'''

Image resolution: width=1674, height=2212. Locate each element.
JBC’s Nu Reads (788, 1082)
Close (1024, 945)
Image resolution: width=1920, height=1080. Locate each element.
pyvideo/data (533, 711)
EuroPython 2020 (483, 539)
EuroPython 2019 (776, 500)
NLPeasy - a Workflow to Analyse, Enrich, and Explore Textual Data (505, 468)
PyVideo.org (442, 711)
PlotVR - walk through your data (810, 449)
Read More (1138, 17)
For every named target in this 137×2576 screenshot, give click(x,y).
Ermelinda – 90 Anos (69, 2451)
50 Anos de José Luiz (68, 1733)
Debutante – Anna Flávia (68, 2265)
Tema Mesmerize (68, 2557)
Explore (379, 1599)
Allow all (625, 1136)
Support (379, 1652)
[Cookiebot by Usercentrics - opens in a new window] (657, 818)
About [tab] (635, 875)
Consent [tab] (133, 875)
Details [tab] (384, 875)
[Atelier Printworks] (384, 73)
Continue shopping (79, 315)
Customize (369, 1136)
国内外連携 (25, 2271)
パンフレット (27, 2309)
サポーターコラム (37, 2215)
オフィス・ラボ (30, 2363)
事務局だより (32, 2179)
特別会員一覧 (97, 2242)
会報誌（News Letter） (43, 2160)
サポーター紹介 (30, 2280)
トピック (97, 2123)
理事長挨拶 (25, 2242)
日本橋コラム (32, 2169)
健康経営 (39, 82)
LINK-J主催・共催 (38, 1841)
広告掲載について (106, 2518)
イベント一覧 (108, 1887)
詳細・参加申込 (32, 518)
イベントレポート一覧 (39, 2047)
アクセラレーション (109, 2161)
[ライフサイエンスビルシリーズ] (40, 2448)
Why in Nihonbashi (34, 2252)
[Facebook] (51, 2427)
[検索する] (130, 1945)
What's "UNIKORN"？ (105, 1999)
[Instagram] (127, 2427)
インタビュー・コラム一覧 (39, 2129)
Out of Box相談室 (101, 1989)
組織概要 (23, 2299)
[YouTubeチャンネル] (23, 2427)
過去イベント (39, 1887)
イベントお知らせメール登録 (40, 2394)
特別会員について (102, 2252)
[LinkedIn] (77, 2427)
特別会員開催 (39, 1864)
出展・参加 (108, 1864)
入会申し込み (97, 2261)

'''

▶ [PROBLEM TO SOLVE]
Retype the first line of the entries and every line after it, please, through the line that contains "サポーター紹介 (30, 2280)". Add nothing.

▶ [RESPONSE BOX]
Image resolution: width=1674, height=2212. Locate each element.
JBC’s Nu Reads (788, 1082)
Close (1024, 945)
Image resolution: width=1920, height=1080. Locate each element.
pyvideo/data (533, 711)
EuroPython 2020 (483, 539)
EuroPython 2019 (776, 500)
NLPeasy - a Workflow to Analyse, Enrich, and Explore Textual Data (505, 468)
PyVideo.org (442, 711)
PlotVR - walk through your data (810, 449)
Read More (1138, 17)
For every named target in this 137×2576 screenshot, give click(x,y).
Ermelinda – 90 Anos (69, 2451)
50 Anos de José Luiz (68, 1733)
Debutante – Anna Flávia (68, 2265)
Tema Mesmerize (68, 2557)
Explore (379, 1599)
Allow all (625, 1136)
Support (379, 1652)
[Cookiebot by Usercentrics - opens in a new window] (657, 818)
About [tab] (635, 875)
Consent [tab] (133, 875)
Details [tab] (384, 875)
[Atelier Printworks] (384, 73)
Continue shopping (79, 315)
Customize (369, 1136)
国内外連携 (25, 2271)
パンフレット (27, 2309)
サポーターコラム (37, 2215)
オフィス・ラボ (30, 2363)
事務局だより (32, 2179)
特別会員一覧 (97, 2242)
会報誌（News Letter） (43, 2160)
サポーター紹介 (30, 2280)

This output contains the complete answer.